Take as a root [itex]\sqrt[3] 2[/itex], then its minimal polynomial is [itex]f = X^3-2[/itex] (?). This has one real solution and two complex solutions. For that reason it would seem that [itex]\mathbb Q[X]/(f)[/itex] would also have these two complex solutions as elements (as f is also the minimal polynomial for those complex solutions) while [itex]\mathbb Q(\sqrt[3] 2)[/itex] only adds one element, not three, but of course I'm wrong cause they're isomorphic... Where do I err?
 
  • #6
mr. vodka said:
Hm, thanks, but I seem to be confused:

Take as a root [itex]\sqrt[3] 2[/itex], then its minimal polynomial is [itex]f = X^3-2[/itex] (?). This has one real solution and two complex solutions. For that reason it would seem that [itex]\mathbb Q[X]/(f)[/itex] would also have these two complex solutions as elements (as f is also the minimal polynomial for those complex solutions) while [itex]\mathbb Q(\sqrt[3] 2)[/itex] only adds one element, not three, but of course I'm wrong cause they're isomorphic... Where do I err?

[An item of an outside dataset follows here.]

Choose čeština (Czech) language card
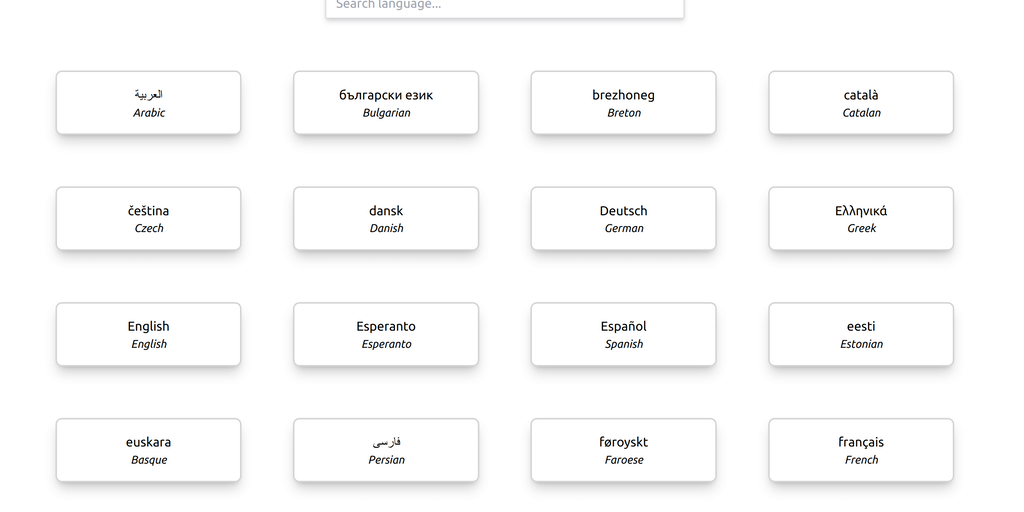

No, doing [itex]\mathbb{Q}[X]/(f)[/itex] only adjoins one root! You can choose which one though. So [itex]\mathbb{Q}[X]/(f)[/itex] is isomorphic to [itex]\mathbb{Q}(\sqrt[3]{2})[/itex], but also to [itex]\mathbb{Q}(a)[/itex] where a are the other roots.
In general, the other roots are not contained in [itex]\mathbb{Q}[X]/(f)[/itex].

Note, that the root of the polynomial [itex]Z^3-2[/itex] in [itex]\mathbb{Q}[X]/(X^2-2)[/itex] is [X]. So the polynomial splits as

[tex]Z^3-2=(Z-[X])(Z^2+[X]Z+[X^2])[/tex]

But the polynomial [itex]Z^2+[X]Z+[X^2][/itex] doesn't necessarily have roots in [itex]\mathbb{Q}[X]/(X^2-2)[/itex].
 
  • #7
mr. vodka said:
while [itex]\mathbb Q(\sqrt[3] 2)[/itex] only adds one element, not three, but of course I'm wrong cause they're isomorphic... Where do I err?
That extension adds a lot more than just one element -- it includes, for example, [itex]1 + \sqrt[3] 2[/itex] and [itex]3 + 2 \sqrt[3]2 + \sqrt[3] 4[/itex].

But you're right, you won't find any of the other cube roots of 2 in that field.


The thing you're missing is that [itex]\mathbb Q[X]/(f)[/itex] doesn't contain any of the three complex roots of f: it contains neither [itex]\sqrt[3] 2[/itex], [itex]\omega \sqrt[3] 2[/itex], nor [itex]\omega^2 \sqrt[3] 2[/itex]. (Where [itex]\omega[/itex] is the primitive cube root of unity -- i.e. [itex]\omega = exp(2 \pi i / 3)[/itex])

What is true is that there is a field homomorphism from this to the real numbers, sending X sending X to [itex]\sqrt[2] 3[/itex], and two field homomorphisms from this to the complex numbers: one sends X to [itex]\omega \sqrt[2] 3[/itex], and one sends X to [itex]\omega^2 \sqrt[2] 3[/itex].

We say that this field has one real embedding and one complex conjugate pair of complex embeddings.


Using these homomorphisms, we can think of X as either of the three complex roots at our leisure -- but we obviously cannot think of X as being all three at once.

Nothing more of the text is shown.